BEGIN
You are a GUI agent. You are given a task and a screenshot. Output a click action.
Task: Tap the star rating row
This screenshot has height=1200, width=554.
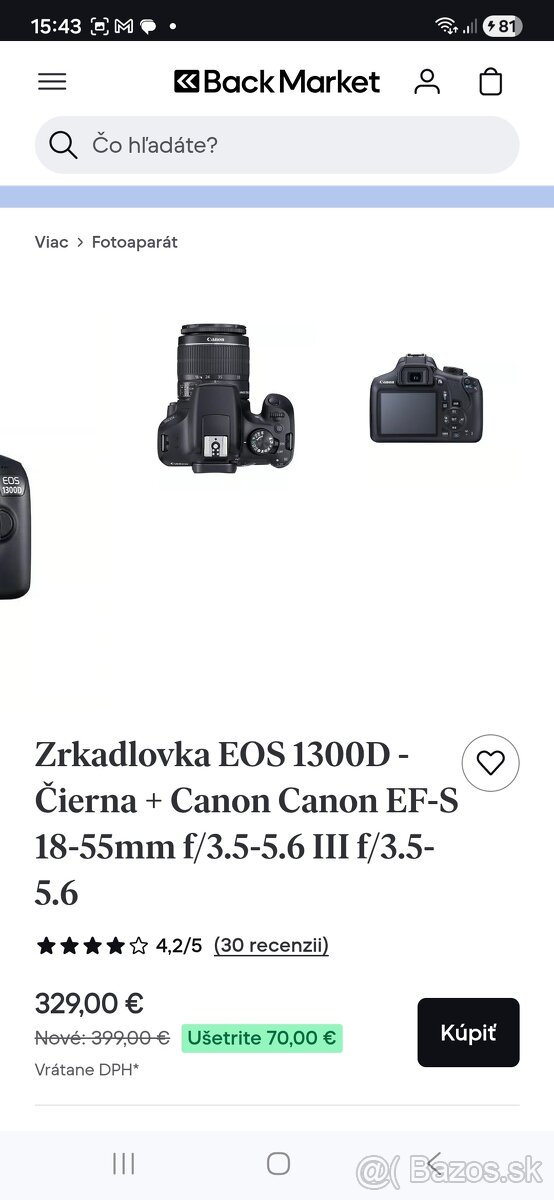tap(92, 945)

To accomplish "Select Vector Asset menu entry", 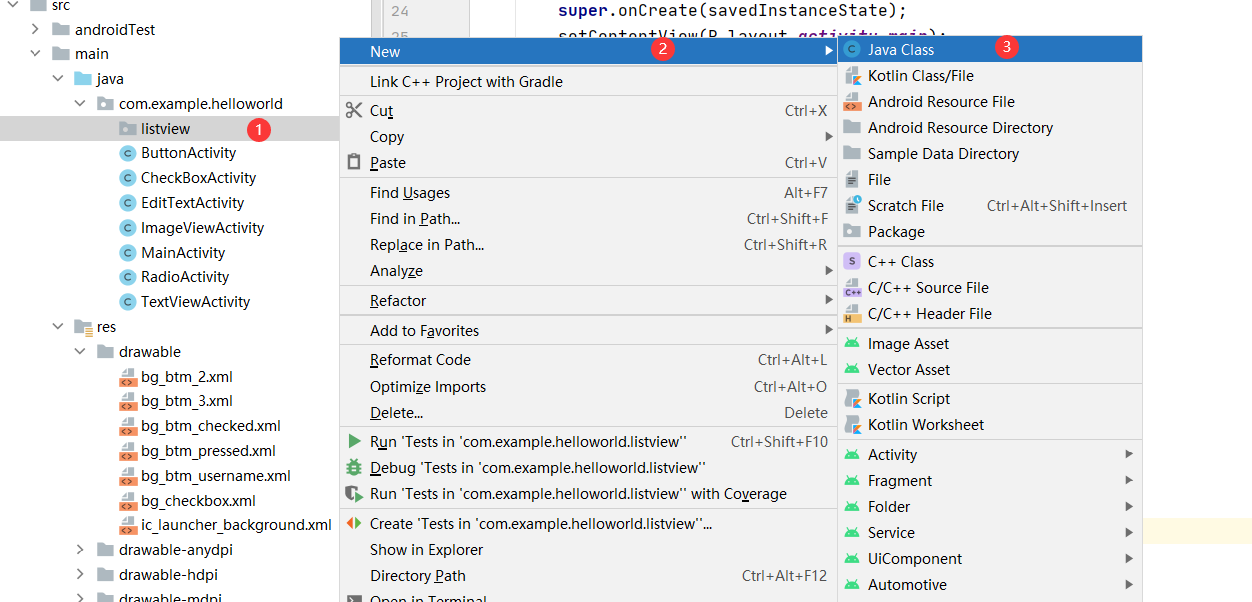I will 908,370.
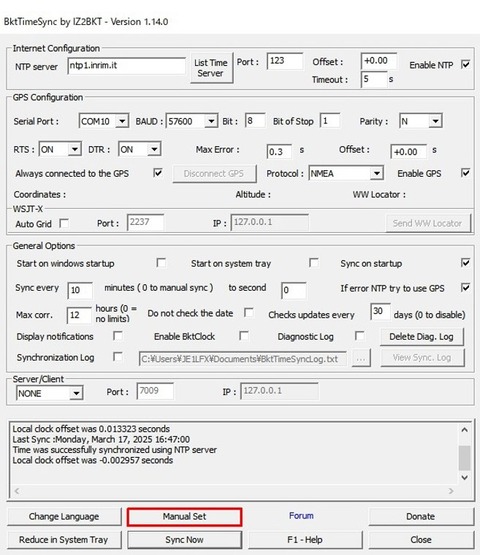Open the Forum link
This screenshot has width=480, height=555.
pyautogui.click(x=301, y=516)
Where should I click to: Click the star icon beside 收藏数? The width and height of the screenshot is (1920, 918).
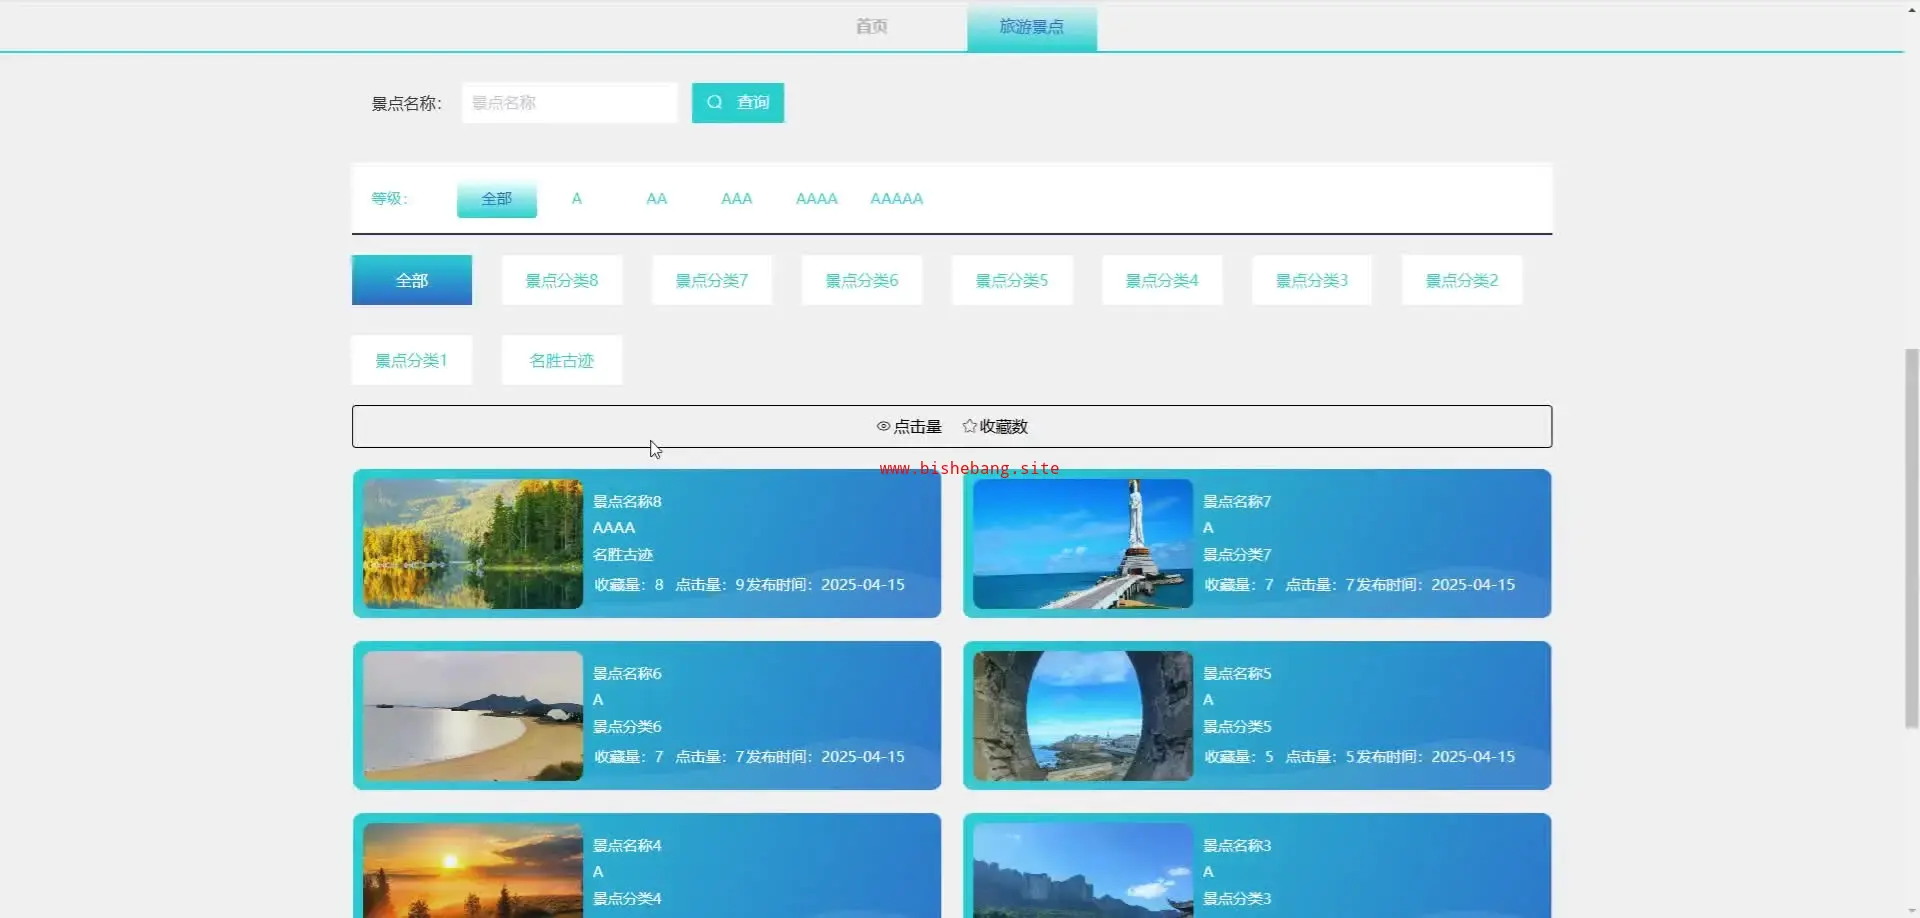[x=969, y=426]
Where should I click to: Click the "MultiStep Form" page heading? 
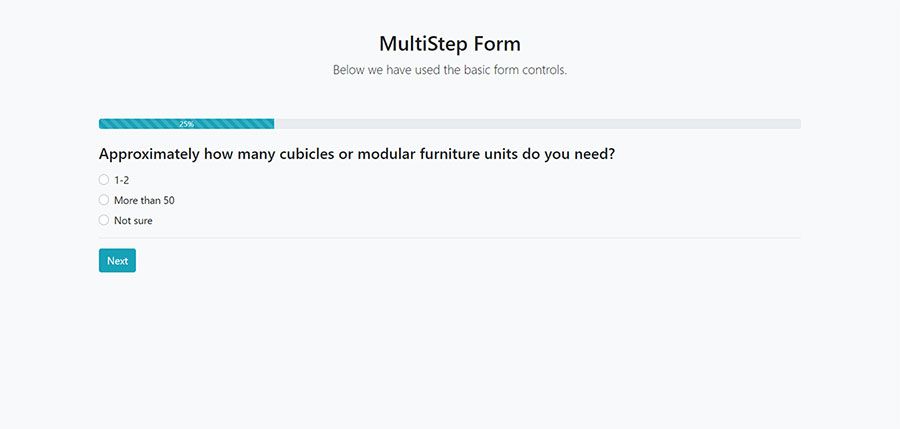click(x=450, y=44)
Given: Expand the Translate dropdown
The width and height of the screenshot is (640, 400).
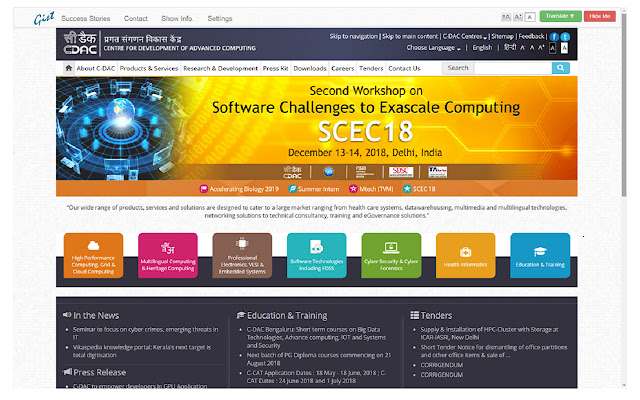Looking at the screenshot, I should [560, 16].
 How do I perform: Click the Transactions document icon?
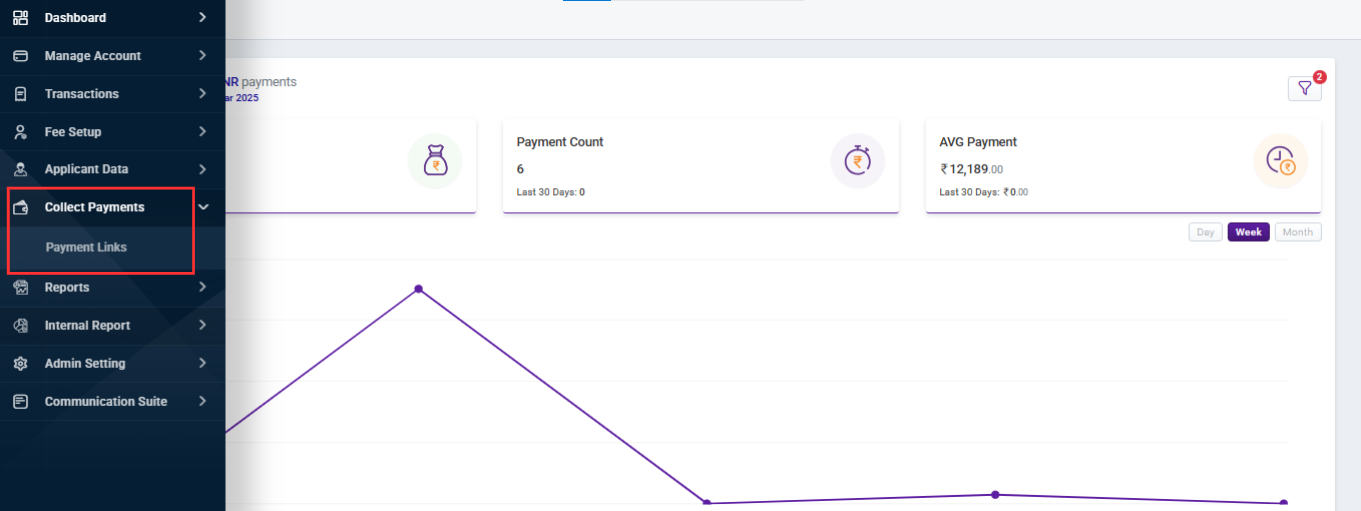(x=20, y=94)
END
▶ **WHAT IS ASKED**:
Quote the material word for word, starting at the line containing "Given: Expand the Translate dropdown" and going to the end of the material, both ends included. Leave out the pictures.

▶ **FINAL ANSWER**:
Given: Expand the Translate dropdown
The width and height of the screenshot is (640, 400).
Looking at the screenshot, I should [560, 16].
 How do I perform: Click the Transactions document icon?
(x=20, y=94)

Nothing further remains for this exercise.